# [Problem to work on]
Update the lines that begin at the one containing "Identify the location of control" and stop after the one containing "References is located". Replace "Identify the location of" with "Find the position of" throughout them, leave everything else unchanged, and return only those lines.

:: Data section

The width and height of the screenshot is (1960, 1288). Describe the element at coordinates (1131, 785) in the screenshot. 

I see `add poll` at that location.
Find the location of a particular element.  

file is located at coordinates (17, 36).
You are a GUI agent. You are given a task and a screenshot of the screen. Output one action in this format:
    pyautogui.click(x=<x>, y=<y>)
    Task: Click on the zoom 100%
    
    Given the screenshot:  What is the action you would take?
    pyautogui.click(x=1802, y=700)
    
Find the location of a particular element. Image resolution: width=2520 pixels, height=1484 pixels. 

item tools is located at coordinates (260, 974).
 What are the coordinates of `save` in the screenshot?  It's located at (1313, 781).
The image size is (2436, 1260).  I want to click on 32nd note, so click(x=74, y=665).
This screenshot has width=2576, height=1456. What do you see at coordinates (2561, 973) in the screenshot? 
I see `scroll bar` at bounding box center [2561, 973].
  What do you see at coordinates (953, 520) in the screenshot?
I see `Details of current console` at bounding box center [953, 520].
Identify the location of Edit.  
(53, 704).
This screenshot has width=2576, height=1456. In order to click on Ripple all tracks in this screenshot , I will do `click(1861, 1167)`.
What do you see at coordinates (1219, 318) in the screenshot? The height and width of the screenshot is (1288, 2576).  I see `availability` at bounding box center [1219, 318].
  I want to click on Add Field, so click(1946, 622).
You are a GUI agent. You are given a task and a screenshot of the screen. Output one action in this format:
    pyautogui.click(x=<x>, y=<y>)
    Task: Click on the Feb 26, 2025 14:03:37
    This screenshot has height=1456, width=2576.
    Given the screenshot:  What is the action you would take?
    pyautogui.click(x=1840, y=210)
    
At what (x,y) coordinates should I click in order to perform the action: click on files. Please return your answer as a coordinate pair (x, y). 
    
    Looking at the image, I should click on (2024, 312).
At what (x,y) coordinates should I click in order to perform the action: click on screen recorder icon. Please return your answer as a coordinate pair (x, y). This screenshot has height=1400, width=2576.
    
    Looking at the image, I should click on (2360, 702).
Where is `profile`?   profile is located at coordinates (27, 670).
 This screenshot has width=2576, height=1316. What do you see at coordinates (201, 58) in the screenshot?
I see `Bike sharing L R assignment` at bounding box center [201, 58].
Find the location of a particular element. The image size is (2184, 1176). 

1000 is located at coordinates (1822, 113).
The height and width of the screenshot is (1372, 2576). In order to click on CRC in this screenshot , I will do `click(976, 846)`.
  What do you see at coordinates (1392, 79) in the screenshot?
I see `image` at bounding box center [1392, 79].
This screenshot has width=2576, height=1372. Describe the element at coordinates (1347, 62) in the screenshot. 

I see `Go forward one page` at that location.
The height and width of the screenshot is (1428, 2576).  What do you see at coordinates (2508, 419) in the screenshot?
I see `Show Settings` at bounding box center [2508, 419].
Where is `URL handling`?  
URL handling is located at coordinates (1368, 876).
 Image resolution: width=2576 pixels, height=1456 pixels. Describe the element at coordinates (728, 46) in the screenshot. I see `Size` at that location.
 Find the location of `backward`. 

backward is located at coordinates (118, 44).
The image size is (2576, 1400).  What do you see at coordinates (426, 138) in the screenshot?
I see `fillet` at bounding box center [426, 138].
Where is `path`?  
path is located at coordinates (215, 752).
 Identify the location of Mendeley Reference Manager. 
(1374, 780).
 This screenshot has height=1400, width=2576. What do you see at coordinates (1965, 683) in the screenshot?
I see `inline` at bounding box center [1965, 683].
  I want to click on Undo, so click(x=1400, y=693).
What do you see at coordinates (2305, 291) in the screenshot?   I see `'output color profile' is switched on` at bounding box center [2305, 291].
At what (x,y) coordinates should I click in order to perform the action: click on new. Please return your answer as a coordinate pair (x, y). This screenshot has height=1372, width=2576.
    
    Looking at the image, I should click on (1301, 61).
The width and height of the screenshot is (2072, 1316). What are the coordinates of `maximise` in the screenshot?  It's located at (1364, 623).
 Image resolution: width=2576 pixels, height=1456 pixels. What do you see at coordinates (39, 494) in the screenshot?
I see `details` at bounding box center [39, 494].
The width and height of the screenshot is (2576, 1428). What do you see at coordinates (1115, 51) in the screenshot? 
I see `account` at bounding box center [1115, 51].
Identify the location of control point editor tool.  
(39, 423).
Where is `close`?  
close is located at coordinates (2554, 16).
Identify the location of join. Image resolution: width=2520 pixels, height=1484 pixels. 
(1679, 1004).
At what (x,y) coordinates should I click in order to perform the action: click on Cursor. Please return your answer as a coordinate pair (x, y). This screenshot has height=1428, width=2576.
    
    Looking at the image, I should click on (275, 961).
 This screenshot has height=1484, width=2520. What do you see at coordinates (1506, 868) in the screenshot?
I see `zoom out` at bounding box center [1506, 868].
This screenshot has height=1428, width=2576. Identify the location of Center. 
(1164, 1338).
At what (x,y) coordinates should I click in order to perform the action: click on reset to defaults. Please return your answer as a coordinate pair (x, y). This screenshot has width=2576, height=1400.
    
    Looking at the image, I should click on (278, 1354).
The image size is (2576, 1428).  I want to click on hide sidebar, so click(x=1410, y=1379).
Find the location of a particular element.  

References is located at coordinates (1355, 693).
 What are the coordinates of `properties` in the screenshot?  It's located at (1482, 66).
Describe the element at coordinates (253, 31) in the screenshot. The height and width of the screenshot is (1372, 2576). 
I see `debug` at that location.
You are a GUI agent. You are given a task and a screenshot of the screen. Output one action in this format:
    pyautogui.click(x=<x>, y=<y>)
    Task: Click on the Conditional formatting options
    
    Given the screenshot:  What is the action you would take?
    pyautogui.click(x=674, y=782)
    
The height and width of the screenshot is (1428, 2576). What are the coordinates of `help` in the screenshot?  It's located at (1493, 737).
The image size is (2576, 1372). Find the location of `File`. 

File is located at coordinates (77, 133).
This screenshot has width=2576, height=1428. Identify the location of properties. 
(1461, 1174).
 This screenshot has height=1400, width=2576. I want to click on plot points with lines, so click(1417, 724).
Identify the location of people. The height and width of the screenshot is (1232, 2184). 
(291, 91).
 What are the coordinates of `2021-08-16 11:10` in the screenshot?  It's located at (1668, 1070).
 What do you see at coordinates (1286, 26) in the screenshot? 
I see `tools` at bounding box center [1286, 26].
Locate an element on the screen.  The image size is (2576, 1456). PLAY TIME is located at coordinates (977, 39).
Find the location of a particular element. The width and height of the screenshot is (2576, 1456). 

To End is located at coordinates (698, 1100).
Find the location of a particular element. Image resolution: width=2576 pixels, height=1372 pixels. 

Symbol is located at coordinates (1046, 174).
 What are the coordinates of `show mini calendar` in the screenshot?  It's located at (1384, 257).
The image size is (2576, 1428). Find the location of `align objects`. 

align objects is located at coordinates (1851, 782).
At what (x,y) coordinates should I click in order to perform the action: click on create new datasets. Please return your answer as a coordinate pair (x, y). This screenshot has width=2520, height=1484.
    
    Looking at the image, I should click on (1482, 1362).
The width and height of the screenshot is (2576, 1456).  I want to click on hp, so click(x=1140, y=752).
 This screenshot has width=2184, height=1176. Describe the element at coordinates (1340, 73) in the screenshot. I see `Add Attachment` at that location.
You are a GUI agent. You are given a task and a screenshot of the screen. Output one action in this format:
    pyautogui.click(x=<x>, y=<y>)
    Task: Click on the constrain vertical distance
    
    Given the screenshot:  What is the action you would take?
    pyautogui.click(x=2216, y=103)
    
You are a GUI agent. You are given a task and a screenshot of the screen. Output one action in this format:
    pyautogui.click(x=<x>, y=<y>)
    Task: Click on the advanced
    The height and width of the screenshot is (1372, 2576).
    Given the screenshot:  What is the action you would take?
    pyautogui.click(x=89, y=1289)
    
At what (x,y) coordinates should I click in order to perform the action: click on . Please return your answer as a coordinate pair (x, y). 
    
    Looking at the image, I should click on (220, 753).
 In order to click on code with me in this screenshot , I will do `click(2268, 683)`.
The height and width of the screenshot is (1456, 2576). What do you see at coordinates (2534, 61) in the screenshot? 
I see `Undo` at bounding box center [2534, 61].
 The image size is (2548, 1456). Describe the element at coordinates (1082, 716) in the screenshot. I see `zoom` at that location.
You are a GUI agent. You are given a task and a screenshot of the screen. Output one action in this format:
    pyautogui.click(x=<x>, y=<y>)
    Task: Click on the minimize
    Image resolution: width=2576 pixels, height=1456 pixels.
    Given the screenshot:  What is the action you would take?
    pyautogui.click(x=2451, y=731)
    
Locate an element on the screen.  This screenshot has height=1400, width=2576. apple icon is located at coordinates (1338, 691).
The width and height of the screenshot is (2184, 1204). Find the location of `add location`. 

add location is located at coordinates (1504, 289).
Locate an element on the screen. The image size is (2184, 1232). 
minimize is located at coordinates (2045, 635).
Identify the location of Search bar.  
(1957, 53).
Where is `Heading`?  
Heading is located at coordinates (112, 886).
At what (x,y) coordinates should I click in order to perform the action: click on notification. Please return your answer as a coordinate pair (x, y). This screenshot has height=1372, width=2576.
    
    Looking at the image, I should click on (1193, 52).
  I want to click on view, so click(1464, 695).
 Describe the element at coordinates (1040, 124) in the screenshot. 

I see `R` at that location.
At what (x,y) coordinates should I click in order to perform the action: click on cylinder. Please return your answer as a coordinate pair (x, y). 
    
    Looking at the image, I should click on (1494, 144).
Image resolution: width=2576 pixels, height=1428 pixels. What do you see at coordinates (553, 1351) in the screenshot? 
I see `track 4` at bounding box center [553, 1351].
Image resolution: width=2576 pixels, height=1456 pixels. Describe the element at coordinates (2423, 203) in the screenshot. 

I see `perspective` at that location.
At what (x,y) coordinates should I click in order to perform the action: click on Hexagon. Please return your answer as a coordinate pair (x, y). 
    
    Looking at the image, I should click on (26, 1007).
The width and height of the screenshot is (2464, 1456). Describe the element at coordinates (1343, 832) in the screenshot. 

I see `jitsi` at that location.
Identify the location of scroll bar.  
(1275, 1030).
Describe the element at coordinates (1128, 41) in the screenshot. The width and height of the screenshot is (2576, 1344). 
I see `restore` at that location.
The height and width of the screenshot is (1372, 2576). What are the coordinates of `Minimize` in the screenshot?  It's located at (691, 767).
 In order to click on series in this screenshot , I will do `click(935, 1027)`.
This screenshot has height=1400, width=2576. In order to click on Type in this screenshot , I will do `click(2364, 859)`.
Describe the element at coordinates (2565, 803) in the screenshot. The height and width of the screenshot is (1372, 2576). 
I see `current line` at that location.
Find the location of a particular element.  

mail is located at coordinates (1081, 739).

::::

# [Solution below]
Find the position of control point editor tool.  
(39, 423).
Where is `close`?  
close is located at coordinates (2554, 16).
Find the position of join. Image resolution: width=2520 pixels, height=1484 pixels. 
(1679, 1004).
At what (x,y) coordinates should I click in order to perform the action: click on Cursor. Please return your answer as a coordinate pair (x, y). This screenshot has height=1428, width=2576.
    
    Looking at the image, I should click on (275, 961).
 This screenshot has height=1484, width=2520. What do you see at coordinates (1506, 868) in the screenshot?
I see `zoom out` at bounding box center [1506, 868].
This screenshot has height=1428, width=2576. Find the position of Center. 
(1164, 1338).
At what (x,y) coordinates should I click in order to perform the action: click on reset to defaults. Please return your answer as a coordinate pair (x, y). This screenshot has width=2576, height=1400.
    
    Looking at the image, I should click on (278, 1354).
The image size is (2576, 1428).  I want to click on hide sidebar, so click(x=1410, y=1379).
Find the location of a particular element.  

References is located at coordinates (1355, 693).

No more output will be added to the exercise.